Woodland Hills Taft volleyball coach Arman Mercado said he intends to coach the boys’ and girls’ teams simultaneously and welcomes the challenge.

“If the season happens, we’ll make the best of it,” Mercado said. “That’s the mind-set. One thing great about coaches in the West Valley is we don’t like to complain. It will be challenging. It’s something different. I feel like it’s going to work.”


One big change is the unprecedented CIF decision to waive its rule that barred athletes from playing for their high school team at the same time they are playing for a club team.

“If this goes into effect, high school coaches and club coaches will need shortened practices or you’re going to kill the athlete,” Redondo Union girls volleyball coach Tommy Chaffins said. “It’s a blessing when a high level player chooses to use their skills to help the high school. I feel the high school world and club world have to have some empathy.”
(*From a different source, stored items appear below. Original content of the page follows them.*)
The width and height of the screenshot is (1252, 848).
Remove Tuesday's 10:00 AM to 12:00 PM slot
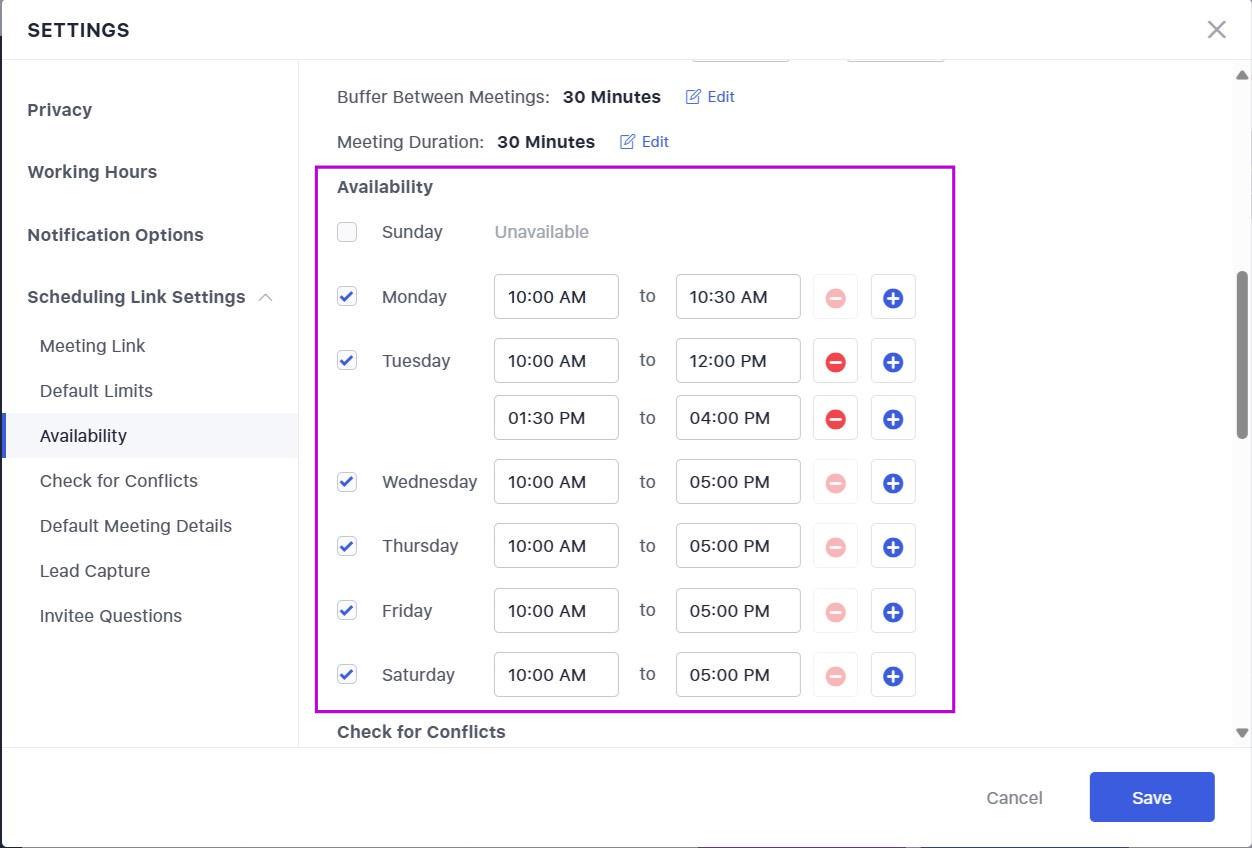pos(835,362)
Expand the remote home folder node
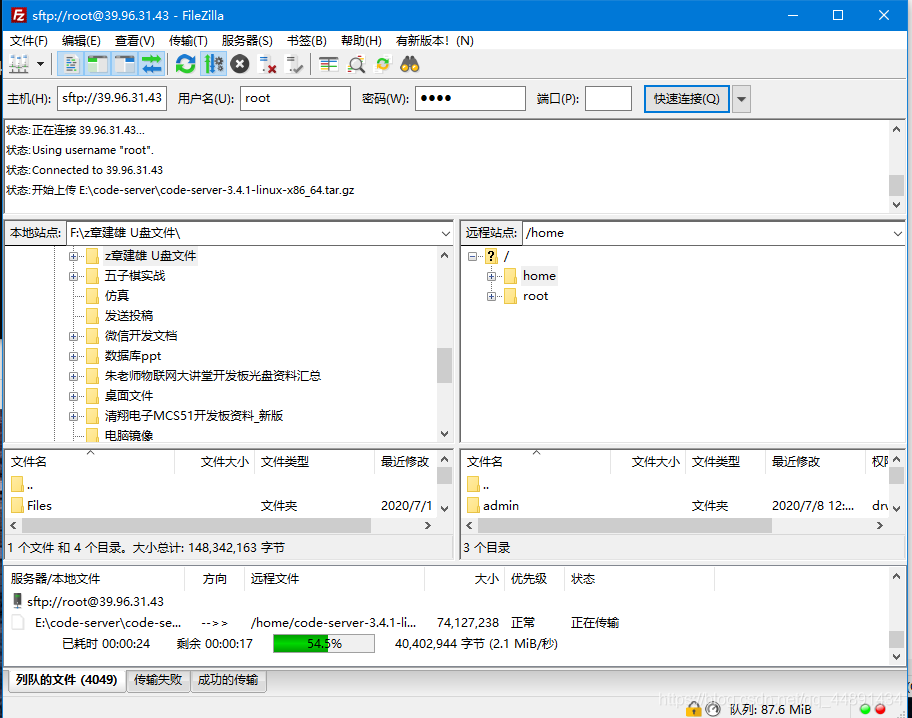This screenshot has width=912, height=718. 491,276
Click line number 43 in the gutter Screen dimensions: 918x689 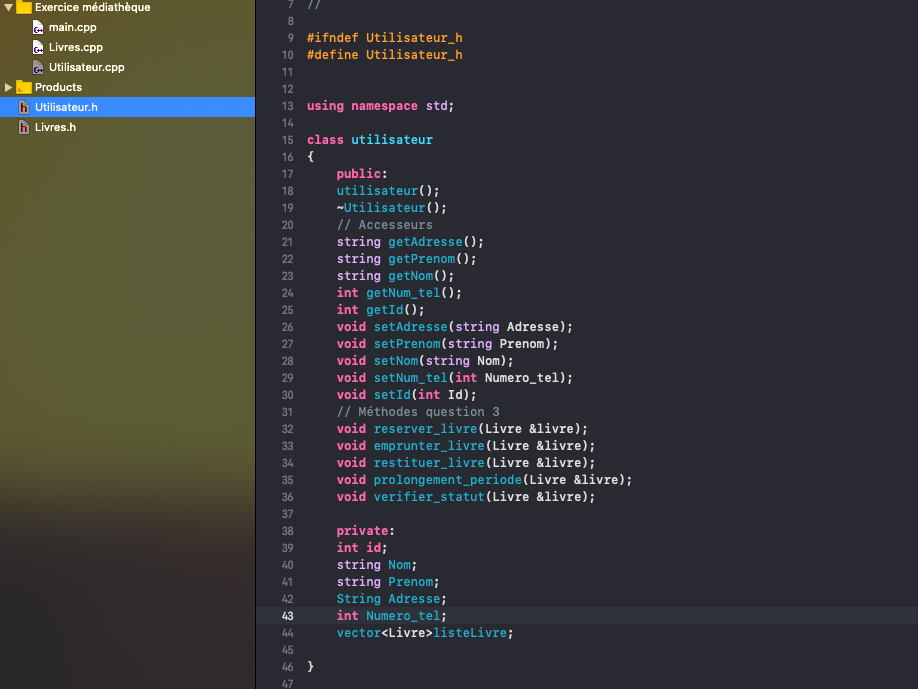click(x=287, y=616)
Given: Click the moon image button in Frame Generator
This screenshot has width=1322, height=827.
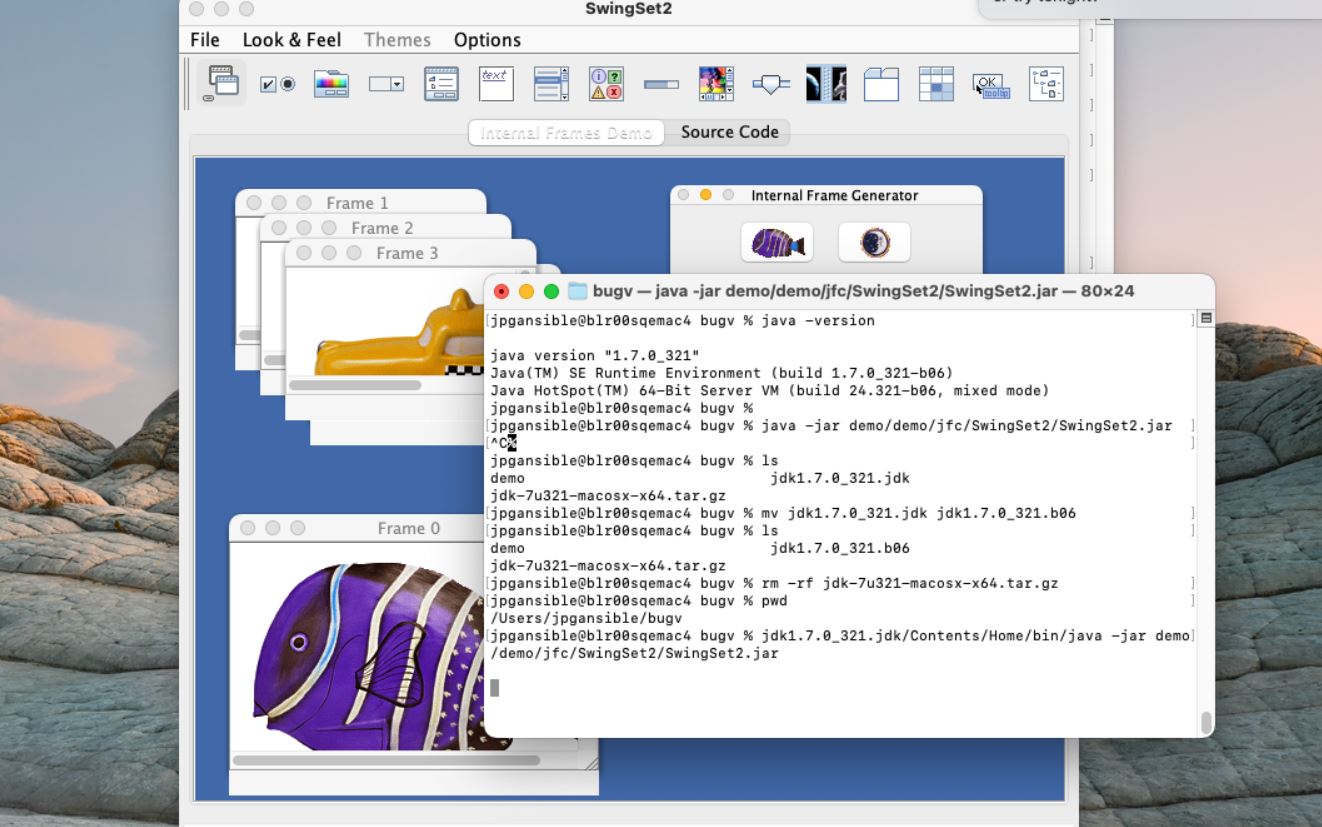Looking at the screenshot, I should 874,242.
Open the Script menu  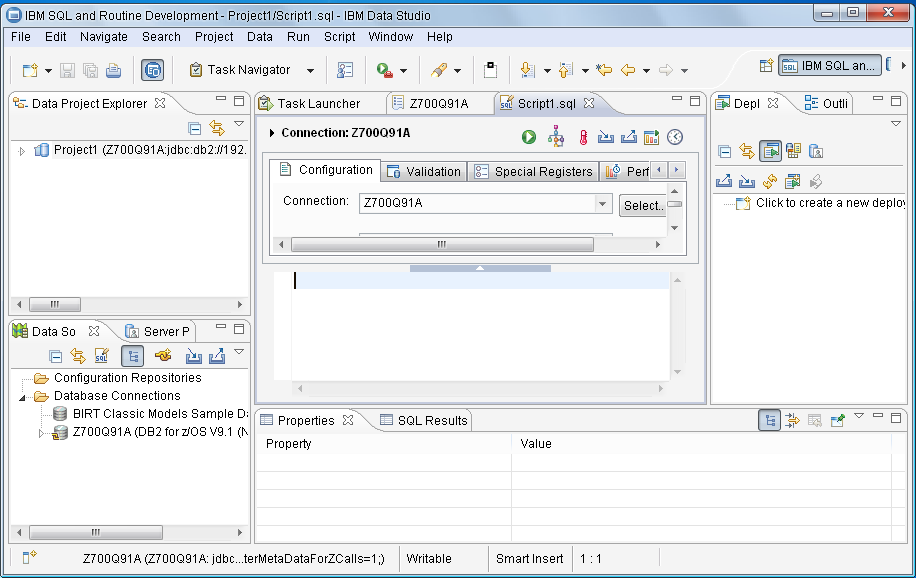pos(339,37)
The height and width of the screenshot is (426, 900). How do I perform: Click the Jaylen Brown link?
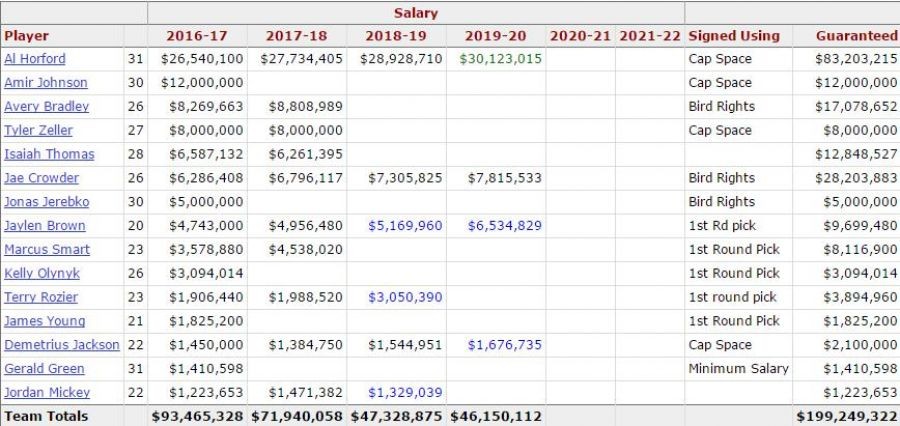tap(45, 226)
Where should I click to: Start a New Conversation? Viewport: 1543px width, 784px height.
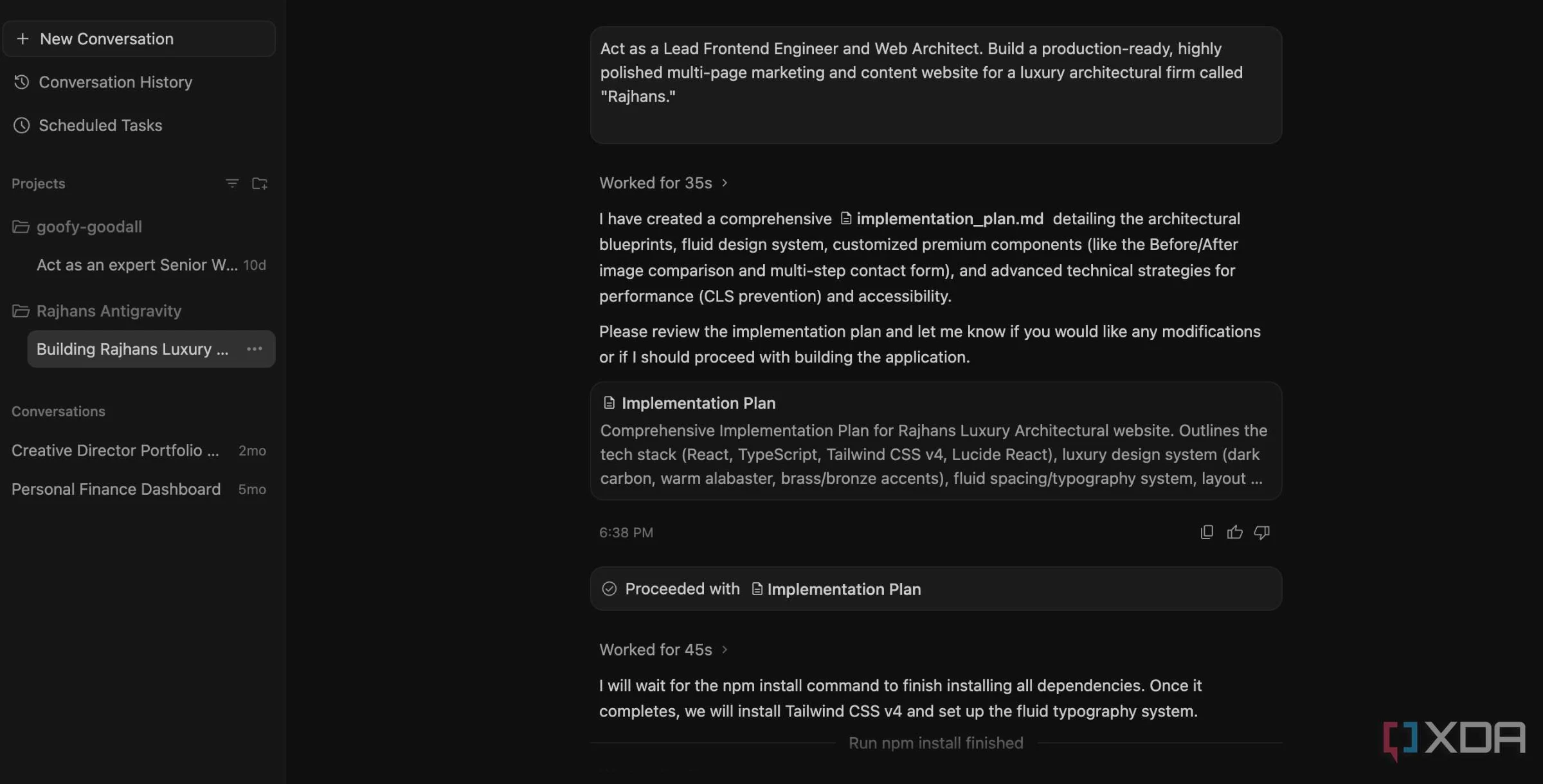click(x=139, y=39)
The California Interscholastic Federation released a high school sports calendar that delays the start of fall sports due to a summer coronavirus surge.

Redondo’s top girls’ volleyball player, Stanford-bound Kami Miner, will have to decide if she wants to do both.

“Whatever Kami would say is the plan,” Chaffins said.

Football coach Jason Negro of Bellflower St. John Bosco said he has a plan to get his players ready for the scheduled start of official practice on Dec. 14 and a 10-game regular-season schedule that begins on Jan. 8. The final football game is scheduled for April 17.

“The positives are the fact there’s hope for young men and women, they’re going to have sports,” Negro said. “CIF did a really good job of allowing as much time as possible. Some of the negatives are the unknown. We still don’t know if the virus will be rampant in the cold months of flu season. If we can’t control the virus, it could affect us in January. The name of the calendar dates may change, but we’re going to be full steam ahead.”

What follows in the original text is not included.